To really see how much memory is available, use the free command. In
all reality, top doesn't do a very good job. It's for quickly finding
things, not really in-depth analysis. Still, you should watch top for a
few days. Learn what's normal for your machine. Add load to it, watch
changes. Here's free on my 256MB:
total used free shared buffers cached
Mem: 255180 243828 11352 0 2904 65072
-/+ buffers/cache: 175852 79328
Swap: 1052248 108816 943432
Notice the line with -/+ buffers/cache? You'll see that when I add
buffers back to free -- which technically, it is -- that I have
187,204KB, about 182MB, free. I'm running X, Gnome, Firefox,
Thunderbird, beep, and gnome-terminal right now. That sounds fairly
reasonable. I was playing with Snort earlier, and saving output in
/dev/shm, so the cache and swap usage makes sense right now.

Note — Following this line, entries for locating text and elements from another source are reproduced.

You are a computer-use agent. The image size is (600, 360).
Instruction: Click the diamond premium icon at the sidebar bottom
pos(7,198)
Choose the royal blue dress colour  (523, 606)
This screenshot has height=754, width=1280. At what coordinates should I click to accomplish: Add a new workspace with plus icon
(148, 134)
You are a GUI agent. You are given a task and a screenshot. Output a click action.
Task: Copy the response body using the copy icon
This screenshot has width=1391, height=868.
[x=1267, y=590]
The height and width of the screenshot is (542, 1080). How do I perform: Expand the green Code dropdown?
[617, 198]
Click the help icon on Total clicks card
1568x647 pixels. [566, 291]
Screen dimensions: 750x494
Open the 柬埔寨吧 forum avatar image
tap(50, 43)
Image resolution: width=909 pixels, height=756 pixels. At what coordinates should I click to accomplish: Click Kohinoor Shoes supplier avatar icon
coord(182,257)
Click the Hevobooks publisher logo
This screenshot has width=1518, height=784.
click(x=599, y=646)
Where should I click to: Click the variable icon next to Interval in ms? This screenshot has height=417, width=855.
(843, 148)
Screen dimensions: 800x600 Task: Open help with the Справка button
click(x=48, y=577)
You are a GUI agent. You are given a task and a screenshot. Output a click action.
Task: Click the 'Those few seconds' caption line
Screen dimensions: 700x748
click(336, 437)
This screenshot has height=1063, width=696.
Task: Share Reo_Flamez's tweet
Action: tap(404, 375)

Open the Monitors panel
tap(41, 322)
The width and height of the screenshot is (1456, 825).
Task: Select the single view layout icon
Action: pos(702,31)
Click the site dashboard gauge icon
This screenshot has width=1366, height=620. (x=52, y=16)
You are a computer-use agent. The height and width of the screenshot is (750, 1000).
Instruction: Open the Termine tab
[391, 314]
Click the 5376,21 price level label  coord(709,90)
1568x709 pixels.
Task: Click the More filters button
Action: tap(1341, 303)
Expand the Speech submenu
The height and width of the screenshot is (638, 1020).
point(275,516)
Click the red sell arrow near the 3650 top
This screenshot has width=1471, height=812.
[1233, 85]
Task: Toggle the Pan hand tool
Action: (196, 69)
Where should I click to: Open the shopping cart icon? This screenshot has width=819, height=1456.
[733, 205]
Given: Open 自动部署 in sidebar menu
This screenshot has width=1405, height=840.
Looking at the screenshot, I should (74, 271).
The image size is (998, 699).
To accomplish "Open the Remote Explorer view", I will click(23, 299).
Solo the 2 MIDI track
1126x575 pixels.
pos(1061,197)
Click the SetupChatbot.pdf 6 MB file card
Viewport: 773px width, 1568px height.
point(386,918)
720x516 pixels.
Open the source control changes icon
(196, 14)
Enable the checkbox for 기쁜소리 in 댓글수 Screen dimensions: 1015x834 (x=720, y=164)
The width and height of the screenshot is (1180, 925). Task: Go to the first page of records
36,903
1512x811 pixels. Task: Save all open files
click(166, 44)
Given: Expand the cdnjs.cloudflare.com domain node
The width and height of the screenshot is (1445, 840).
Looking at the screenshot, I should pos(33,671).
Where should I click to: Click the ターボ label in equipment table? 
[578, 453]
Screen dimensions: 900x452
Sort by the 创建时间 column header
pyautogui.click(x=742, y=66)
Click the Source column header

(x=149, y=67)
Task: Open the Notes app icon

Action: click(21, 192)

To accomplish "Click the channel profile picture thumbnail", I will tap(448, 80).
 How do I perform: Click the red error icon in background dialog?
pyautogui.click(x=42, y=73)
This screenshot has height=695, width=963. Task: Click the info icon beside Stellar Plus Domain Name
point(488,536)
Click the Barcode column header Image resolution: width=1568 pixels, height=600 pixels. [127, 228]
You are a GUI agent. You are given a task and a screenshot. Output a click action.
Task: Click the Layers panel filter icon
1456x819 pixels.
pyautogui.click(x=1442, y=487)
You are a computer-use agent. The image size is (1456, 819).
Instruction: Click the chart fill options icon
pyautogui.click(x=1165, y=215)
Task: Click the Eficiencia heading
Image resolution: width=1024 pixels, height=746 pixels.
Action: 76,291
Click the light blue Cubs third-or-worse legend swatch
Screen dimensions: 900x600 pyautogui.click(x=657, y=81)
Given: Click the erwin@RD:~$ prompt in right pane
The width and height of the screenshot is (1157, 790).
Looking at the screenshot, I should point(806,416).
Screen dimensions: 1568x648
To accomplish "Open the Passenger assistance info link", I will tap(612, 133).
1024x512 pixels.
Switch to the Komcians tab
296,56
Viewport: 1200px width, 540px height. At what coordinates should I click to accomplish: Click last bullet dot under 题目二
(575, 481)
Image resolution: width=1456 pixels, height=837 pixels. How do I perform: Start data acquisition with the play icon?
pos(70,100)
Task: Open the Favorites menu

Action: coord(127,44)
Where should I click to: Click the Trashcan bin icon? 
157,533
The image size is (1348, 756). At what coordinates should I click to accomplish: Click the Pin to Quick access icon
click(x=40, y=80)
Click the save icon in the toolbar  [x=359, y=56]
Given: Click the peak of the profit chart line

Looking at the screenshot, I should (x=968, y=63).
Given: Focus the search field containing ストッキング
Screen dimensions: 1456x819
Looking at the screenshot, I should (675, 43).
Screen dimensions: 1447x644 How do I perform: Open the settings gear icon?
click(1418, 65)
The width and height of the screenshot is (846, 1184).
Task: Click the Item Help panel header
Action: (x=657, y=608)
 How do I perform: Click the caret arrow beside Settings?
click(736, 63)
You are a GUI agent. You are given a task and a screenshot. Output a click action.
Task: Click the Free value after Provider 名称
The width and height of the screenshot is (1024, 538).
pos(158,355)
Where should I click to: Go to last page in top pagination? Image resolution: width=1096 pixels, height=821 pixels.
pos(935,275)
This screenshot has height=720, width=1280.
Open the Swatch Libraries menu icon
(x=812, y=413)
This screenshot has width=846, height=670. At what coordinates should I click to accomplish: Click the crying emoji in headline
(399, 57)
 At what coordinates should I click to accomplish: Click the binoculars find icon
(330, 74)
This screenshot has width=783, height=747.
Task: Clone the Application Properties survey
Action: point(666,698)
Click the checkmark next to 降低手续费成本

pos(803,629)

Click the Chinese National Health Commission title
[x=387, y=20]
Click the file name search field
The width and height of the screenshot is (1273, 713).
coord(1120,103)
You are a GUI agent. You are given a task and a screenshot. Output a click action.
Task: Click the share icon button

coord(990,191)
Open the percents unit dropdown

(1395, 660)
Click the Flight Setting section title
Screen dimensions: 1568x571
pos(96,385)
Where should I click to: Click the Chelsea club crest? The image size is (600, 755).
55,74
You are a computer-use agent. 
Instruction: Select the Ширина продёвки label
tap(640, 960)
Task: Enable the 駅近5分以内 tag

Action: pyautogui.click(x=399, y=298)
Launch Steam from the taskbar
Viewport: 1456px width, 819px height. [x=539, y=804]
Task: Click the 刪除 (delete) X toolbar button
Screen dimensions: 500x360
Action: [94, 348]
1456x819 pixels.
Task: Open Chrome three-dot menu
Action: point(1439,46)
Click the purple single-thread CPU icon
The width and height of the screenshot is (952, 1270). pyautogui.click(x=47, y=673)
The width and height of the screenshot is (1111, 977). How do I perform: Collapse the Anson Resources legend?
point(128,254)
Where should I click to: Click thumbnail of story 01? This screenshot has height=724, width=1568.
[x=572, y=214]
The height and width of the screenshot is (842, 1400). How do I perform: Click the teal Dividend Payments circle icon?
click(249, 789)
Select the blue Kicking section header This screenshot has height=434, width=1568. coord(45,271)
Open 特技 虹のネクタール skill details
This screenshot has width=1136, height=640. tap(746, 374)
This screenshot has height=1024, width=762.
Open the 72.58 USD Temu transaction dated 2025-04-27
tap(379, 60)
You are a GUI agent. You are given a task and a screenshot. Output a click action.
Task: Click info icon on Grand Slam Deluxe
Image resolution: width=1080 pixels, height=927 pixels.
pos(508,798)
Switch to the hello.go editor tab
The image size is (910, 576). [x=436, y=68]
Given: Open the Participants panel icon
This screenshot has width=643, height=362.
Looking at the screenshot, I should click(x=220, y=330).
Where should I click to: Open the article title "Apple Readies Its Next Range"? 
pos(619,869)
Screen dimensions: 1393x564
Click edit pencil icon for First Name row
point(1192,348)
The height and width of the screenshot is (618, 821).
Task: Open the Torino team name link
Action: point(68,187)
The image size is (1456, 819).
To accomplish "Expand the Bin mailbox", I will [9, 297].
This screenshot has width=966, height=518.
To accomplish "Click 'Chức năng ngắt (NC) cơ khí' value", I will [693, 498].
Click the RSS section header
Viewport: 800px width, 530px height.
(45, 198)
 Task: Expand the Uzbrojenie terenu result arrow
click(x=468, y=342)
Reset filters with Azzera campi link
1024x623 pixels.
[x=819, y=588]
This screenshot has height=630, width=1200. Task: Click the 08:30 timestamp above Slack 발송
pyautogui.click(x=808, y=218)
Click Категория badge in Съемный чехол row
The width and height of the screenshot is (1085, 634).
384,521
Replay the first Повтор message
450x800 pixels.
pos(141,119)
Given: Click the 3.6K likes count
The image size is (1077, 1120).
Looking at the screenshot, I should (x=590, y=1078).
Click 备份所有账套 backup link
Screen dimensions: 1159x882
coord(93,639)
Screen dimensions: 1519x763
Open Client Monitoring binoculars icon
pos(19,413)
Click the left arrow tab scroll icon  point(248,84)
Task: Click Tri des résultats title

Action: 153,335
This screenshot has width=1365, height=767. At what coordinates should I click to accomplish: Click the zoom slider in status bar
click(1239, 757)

As for swap usage, there is a patch that will force the kernel to cache
everything in swap as soon as it is loaded, I think it's called
swap-ahead or something like that. The idea is if a process needs to be
swapped out, then it already is, unloading it from memory is faster. It
makes low-memory situation operations faster. If you have 4GB,
depending on what you're doing on this machine, probably nothing will
need to go to swap.
Rather than watching top to determine how your machine is performing
(it's better for locating problem sources than performance trends), use
vmstat and iostat. The vmstat program has changed slightly. Depending
on which version you have, the red flag is either something showing
under procs w, or cpu wa. These indicate processes that should run but
can't for some reason (resource starvation). Low CPU idle isn't
necessarily a bad thing, though. I mean, you are USING your computer,
right?
Another great tool is sar, which is part of the systat package.